The Contest is Over But You Can Still Purchase Melissa’s Book

Mr. Chef & Ms. Librarian

Tariq and Ivy aren’t just from opposite sides of the tracks, they’re from opposite worlds.

He lives for food. She tolerates it.

He’s got his Muslim-Canadian family on speed dial; she doesn’t speak to her mother in England.

Her ex just dumped her. His business is on its last loan.

And yet, when Ivy strolls into Tariq’s cooking class, just before Christmas and Eid, love is too delicious to resist.

Ivy Appleford is not a diva. Most librarians aren’t. But for once in her life, she’s breaking all the rules and doesn’t care about the consequences.

Take Tariq Zahid. In fact, that’s the main problem: she wants to take him. He’s tall, dark, and handsome, but off-limits in so many ways. First of all, she just broke up with her professor boyfriend. Everyone knows you shouldn’t scoop a new guy up on the rebound. Someone’s bound to get hurt.

But she literally falls at his feet during his Mediterranean cooking class, thanks to borrowed shoes and a little mutt named Jerry, and they can’t keep their hands off each other.

Tariq’s got problems of his own. His catering business is on its last loan. What’s more, the loan is from his parents, who immigrated to Canada from Pakistan and devoted their lives to him. Shouldn’t Tariq retreat to the safe world of computer programming, marry a good Muslim gal, and set up an RRSP?

Instead, he falls in love with Ivy.

Will Tariq and Ivy live–and eat–happily ever after?

Cover for Mr. Chef and Ms. Librarian by Melissa Yi

About Melissa Yi

Melissa Yi, also known as Dr. Melissa Yuan-Innes, studied emergency medicine at McGill University in Montreal. She was so shocked by the patients crammed into the waiting area, and the examining rooms without running water, that she began to contemplate murder. And so she created Dr.

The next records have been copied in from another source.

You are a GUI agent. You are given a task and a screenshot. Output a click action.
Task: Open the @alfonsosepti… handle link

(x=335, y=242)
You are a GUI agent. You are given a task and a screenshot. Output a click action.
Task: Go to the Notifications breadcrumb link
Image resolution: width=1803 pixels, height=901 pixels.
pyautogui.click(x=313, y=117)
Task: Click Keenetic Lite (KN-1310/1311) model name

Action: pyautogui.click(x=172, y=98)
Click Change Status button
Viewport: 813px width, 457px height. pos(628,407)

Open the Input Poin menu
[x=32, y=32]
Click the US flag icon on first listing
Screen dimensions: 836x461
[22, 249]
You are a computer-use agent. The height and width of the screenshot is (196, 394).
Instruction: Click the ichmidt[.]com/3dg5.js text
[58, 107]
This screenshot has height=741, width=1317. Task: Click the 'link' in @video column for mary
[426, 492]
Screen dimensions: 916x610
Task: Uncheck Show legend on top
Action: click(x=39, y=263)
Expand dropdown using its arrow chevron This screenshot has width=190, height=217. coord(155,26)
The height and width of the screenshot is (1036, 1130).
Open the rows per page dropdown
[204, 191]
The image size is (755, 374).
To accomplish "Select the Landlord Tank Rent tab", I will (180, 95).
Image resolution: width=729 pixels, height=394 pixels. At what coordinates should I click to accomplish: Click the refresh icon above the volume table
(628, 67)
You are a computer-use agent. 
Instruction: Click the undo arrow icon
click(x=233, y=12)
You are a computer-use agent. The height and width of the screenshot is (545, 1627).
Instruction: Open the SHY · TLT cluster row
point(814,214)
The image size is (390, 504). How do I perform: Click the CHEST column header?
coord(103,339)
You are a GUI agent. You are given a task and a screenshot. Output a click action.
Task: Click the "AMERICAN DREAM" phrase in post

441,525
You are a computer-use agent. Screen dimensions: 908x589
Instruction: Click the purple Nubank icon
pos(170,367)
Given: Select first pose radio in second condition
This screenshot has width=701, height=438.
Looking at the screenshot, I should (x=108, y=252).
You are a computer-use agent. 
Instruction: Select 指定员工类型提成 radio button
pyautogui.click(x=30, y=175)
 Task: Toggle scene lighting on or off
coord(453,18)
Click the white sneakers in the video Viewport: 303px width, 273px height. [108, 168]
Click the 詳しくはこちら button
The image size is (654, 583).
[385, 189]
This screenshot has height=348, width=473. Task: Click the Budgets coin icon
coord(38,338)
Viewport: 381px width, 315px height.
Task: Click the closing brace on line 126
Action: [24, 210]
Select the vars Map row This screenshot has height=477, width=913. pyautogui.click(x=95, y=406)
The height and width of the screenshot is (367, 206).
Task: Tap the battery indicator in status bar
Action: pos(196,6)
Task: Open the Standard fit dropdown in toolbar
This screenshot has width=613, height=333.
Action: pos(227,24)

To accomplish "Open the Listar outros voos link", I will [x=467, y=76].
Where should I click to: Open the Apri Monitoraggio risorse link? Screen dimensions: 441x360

Hope Sze, the resident who could save lives and fight crime. Her 9th book in the Hope Sze Medical Thriller series released in October.

Dr. Melissa Yuan-Innes applied to medical school mostly because she wanted to save lives, but also because she’s nosy. Medicine is a fascinating and frustrating window into other people’s lives. She shares her sometimes painful, occasionally hilarious stories in The Medical Post, Chicken Soup for the Soul, and in her essay collections The Most Unfeeling Doctor in the World, Fifty Shades of Grey’s Anatomy, and Broken Bones.

As Melissa Yuan, she writes children’s and middle-grade books ranging for ages ranging from kindergarten through middle-school.